Work request
The line containing "You are a computer-use agent. The height" opens the span to copy, and the last line of the records below closes it. Write out that span exactly.
+++ Data for this exercise
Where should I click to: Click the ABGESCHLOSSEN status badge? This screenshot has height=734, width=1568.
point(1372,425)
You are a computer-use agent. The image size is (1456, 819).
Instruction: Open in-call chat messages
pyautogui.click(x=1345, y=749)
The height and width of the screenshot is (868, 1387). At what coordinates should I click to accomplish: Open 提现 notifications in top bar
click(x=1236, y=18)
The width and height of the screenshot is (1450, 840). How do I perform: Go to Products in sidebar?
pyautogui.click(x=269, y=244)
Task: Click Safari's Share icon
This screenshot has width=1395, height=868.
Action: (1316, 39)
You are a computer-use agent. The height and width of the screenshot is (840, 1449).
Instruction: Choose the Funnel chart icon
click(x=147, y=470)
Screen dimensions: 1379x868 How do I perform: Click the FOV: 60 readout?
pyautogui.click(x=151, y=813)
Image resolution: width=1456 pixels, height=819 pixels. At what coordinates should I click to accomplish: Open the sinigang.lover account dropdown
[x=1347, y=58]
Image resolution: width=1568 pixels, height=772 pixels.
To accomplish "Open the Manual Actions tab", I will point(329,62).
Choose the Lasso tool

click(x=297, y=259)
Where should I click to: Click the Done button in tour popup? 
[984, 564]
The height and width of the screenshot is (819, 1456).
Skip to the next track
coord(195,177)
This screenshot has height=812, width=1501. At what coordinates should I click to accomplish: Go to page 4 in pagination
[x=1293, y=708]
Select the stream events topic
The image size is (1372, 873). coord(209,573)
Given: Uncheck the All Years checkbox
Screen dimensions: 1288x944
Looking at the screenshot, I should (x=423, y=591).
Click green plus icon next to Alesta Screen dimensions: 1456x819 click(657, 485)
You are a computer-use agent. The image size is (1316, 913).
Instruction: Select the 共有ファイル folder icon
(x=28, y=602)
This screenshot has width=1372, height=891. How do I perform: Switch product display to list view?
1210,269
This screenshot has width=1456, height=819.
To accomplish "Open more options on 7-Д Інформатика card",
++++++
Answer below
You are a computer-use agent. The height and width of the screenshot is (840, 1449).
Instruction: Choose the Funnel chart icon
click(x=147, y=470)
Screen dimensions: 1379x868 How do I perform: Click the FOV: 60 readout?
pyautogui.click(x=151, y=813)
Image resolution: width=1456 pixels, height=819 pixels. At what coordinates should I click to accomplish: Open the sinigang.lover account dropdown
[x=1347, y=58]
Image resolution: width=1568 pixels, height=772 pixels.
To accomplish "Open the Manual Actions tab", I will point(329,62).
Choose the Lasso tool

click(x=297, y=259)
Where should I click to: Click the Done button in tour popup? 
[984, 564]
The height and width of the screenshot is (819, 1456).
Skip to the next track
coord(195,177)
This screenshot has height=812, width=1501. At what coordinates should I click to accomplish: Go to page 4 in pagination
[x=1293, y=708]
Select the stream events topic
The image size is (1372, 873). coord(209,573)
Given: Uncheck the All Years checkbox
Screen dimensions: 1288x944
Looking at the screenshot, I should (x=423, y=591).
Click green plus icon next to Alesta Screen dimensions: 1456x819 click(657, 485)
You are a computer-use agent. The image size is (1316, 913).
Instruction: Select the 共有ファイル folder icon
(x=28, y=602)
This screenshot has width=1372, height=891. How do I perform: Switch product display to list view?
1210,269
This screenshot has width=1456, height=819.
To accomplish "Open more options on 7-Д Інформатика card",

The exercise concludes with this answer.